Processing
I have recently gotten interested in several of the emerging simplified computing environments designed for visualization. The most prominent of these is Processing, a programming environment built around Java and designed for image and movie creation. Processing seems to be alternately billed as a content generation tool for digital artists, a visualization tool for scientists, or a learning tool for novice programmers. Right now I am just a beginner, but I have been able to knock out a few simple programs.
My sketches
Each of these was initiated in the Processing environment. For a couple of the later projects I moved things over to Eclipse.
Azulejo Graphs. Pictures of an integer lattice under various combinations of linear transformations. This was my first foray into the Processing environment. It is not very spectacular.

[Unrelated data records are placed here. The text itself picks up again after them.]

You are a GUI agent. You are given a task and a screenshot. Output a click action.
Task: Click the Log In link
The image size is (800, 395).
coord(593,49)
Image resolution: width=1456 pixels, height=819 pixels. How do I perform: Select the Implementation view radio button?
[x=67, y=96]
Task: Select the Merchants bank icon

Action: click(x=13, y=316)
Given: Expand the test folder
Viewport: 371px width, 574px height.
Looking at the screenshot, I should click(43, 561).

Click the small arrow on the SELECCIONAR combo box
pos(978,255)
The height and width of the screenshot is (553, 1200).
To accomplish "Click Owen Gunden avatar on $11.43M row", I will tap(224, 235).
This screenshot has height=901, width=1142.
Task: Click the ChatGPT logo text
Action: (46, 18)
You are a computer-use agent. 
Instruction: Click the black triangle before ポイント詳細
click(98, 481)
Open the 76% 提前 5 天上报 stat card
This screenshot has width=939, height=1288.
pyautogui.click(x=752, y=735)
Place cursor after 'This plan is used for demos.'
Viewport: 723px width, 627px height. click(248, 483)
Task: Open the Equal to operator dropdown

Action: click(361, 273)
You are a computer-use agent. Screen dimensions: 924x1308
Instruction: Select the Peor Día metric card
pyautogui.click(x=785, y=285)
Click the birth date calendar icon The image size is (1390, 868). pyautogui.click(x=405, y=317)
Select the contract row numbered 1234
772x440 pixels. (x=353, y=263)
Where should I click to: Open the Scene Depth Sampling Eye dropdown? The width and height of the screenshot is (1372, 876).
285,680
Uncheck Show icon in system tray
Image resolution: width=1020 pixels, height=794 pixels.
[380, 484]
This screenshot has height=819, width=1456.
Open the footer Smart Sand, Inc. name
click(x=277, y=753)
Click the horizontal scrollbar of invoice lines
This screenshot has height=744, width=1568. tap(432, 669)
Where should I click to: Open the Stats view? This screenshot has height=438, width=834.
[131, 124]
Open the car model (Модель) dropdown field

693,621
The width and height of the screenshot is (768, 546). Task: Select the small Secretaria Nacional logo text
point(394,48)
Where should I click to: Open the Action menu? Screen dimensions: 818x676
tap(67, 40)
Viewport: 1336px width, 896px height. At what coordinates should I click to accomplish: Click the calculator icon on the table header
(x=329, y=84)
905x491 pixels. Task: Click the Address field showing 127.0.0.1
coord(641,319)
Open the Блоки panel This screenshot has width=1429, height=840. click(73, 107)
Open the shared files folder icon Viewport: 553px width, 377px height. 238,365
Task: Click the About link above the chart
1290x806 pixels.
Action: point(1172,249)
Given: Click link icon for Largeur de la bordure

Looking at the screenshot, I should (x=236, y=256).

The Group of Units. This is an applet to illustrate the relationship between the elements in the group of units, U(n), up to n=50. Each colored wedge represents an element of U(n). The generators are colored red. For nongenerating elements, the darker the shade of gray, the higher the order of the element.
Polar Graphs. This illustrates the relationship between a polar graph and its Cartesian counterpart. Unfortunately, it only shows one example.
Fixed points of Mobius maps. A Mobius map is a complex map which has the form f(z)=(az+b)/(cz+d) with ad-bc≠0. The applet illustrates the flow lines and the fixed points of a Mobius map.
Mobius DFS. My work with a student in the fall of 2007 culminated in this applet. It illustrates the complex interplay between two Mobius transformations by plotting at the fixed points of many of the different possible compositions of those two maps. All of the information for this, including some pseudocode, comes from the (very interesting) book Indra's Pearls by Mumford and Wright.